I'd forgotten what it's like to be needed, really needed by a baby. To feel a warm head radiating heat against my cheek. To be entangled in soft limbs that reach out for comfort. To feel my shoulder dampen with tears. To hear the pained cry of a baby in my ear. To hold and rock and soothe and feel utterly helpless. I'd forgotten what it's like to worry, to Google, to ring the doctors. I'd forgotten how exhausting it is to be woken by cries in the night, to sit up and rock and fight to stay awake against the crushing exhaustion in my bones. I'd forgotten how draining it is to listen to cries from noon until night and no that there's nothing I can do to help.
I'd forgotten how much those teeth can hurt, how hard it can be to breathe through a snotty nose, how hungry babies get when they can't feed properly. I'd forgotten how desperately they need to be cuddled even when it does nothing to silence the crying. I'd forgotten what it's like to be somebody's everything, to be the only person who can make the pain even slightly more bearable. I'd forgotten what it's like to not have the time to shower, to watch a baby cry on the floor so I could snatch two minutes to pee. I'd forgotten what it's like when showering is impossible, to be covered with the dried tears and snot of a screaming baby and not be able to put them down to get clean. I'd forgotten the relief of the front door opening at 7pm and knowing that I could have a few minutes of not holding or feeding or cuddling. I'd forgotten the bone-aching skin-crawling reality of feeling touched out.
A baby needs you in a different way to a five-year-old. A five-year-old can wait, she sat patiently on the top step the other day for five minutes while a crimson bead of blood formed on her finger as she waited for her sister to stop crying so she could show me her cut. A five-year-old can soothe herself and often does. I hear her trip, pick herself up, dust herself off and carry on, muttering under her breath about the stupid toy that tripped her up. A five-year-old doesn't need me, she needs anyone. Her dad, her nanny, it doesn't matter, she is soothed by love and attention but it doesn't need to be from me.
A baby is different. A baby's needs cannot be put off or ignored or asked to wait. A baby cannot be fobbed off on someone else. A baby can scream and cry until she is red in the face even when she is being held tightly. A baby can't explain why she is crying or what hurts. All she can do is cry and reach out for me and let me know that she needs me, even though neither of us know why.
+ + + + + + +
● Description of the task:
In the text above about caring for a baby, list each thing the five-year-old is described doing after she trips.

● Excerpted data:
+ + + + + + +
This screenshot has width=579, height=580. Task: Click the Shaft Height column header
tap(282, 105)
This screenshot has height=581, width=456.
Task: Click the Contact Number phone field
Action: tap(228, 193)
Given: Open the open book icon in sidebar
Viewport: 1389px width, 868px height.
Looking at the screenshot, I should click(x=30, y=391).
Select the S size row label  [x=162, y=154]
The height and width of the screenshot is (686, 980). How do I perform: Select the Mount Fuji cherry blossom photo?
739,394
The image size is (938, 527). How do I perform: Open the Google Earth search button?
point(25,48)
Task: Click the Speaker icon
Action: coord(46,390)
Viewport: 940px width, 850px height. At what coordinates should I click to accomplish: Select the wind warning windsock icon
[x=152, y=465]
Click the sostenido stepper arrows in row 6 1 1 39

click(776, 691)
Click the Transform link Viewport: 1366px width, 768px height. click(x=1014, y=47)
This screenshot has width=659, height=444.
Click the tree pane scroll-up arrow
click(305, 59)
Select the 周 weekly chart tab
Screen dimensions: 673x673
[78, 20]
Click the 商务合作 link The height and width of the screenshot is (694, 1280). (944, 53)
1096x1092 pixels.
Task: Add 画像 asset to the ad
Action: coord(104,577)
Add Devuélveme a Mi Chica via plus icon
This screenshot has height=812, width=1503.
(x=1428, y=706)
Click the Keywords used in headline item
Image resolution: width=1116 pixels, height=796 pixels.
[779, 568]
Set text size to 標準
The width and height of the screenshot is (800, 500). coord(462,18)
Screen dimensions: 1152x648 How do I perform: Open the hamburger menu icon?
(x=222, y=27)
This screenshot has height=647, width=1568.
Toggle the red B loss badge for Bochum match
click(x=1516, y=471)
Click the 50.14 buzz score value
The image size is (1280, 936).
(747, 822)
+ + + + + + +
● Written reply:
- She picks herself up.
- She dusts herself off.
- She carries on.
- She mutters under her breath about the stupid toy that tripped her up.